Die Lücke in all dem, was wir wahrnehmen und beatmen. Dieser Lücke Raum zu geben, ist der Antrieb und die fortwährende Inspiration in meinem Schreiben und Leben.

Sind diese Themen für Dich neu oder eher ein Leitmotiv in Deiner Arbeit?
Diese Themen begleiten mich seit Kinder- und Jugendzeit. Im Besonderen, noch nicht explizit erwähnt, auch die Frauenfrage.

Mit welchen Gefühlen schaust Du auf die Niederschrift zurück?
Mit grosser Empathie für die zwei Figuren.
Mit Stolz auch, dass sie so viel Freiheit für sich beansprucht haben während dem Schreiben.
Mit Freude, dass ich eine grössere Prosaarbeit sozusagen mit dem Ansatz eines Fanfarenstosses zu Ende gebracht habe.

Hegst Du bestimmte thematische Erwartungen an die Rezeption des Buchs?
Ich möchte mit diesem Buch mithelfen, einen Diskurs in den öffentlichen Räumen zu führen, die sich mit psychischer Gesundheit/Krankheit beschäftigen.

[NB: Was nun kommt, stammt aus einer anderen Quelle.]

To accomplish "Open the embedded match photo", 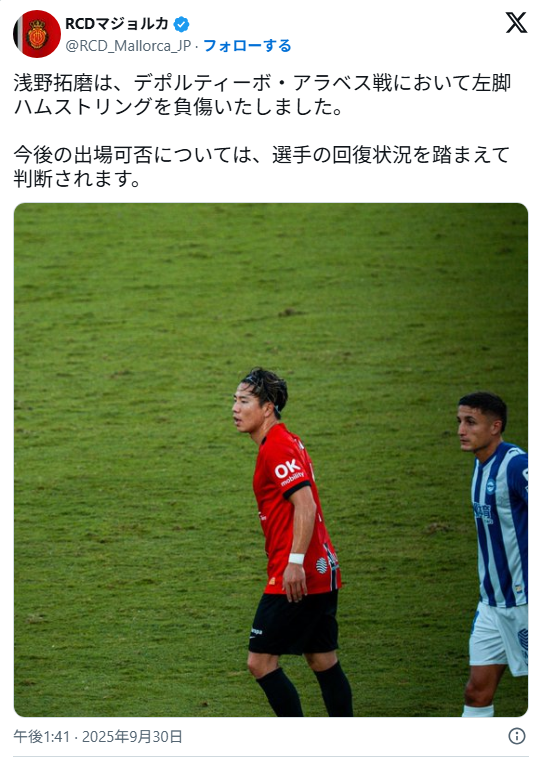I will [x=270, y=460].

Aber, und: Meine Sprache ist manchmal radikal knapp. Wie wird sie wahrgenommen im Dunstkreis der literarischen Urteile?

Wie würdest Du es einordnen in der Reihe Deiner Publikationen?
Ein besonderer Schritt in der Choreographie (GRAPHIE! es sind neue Schreibbilder entstanden, die dem Text zur Seite stehen) meiner literarischen Arbeit.


Ruth Loosli, «Mojas Stimmen», Roman,
Caracol Verlag, Warth 2021, brosch., 224 Seiten.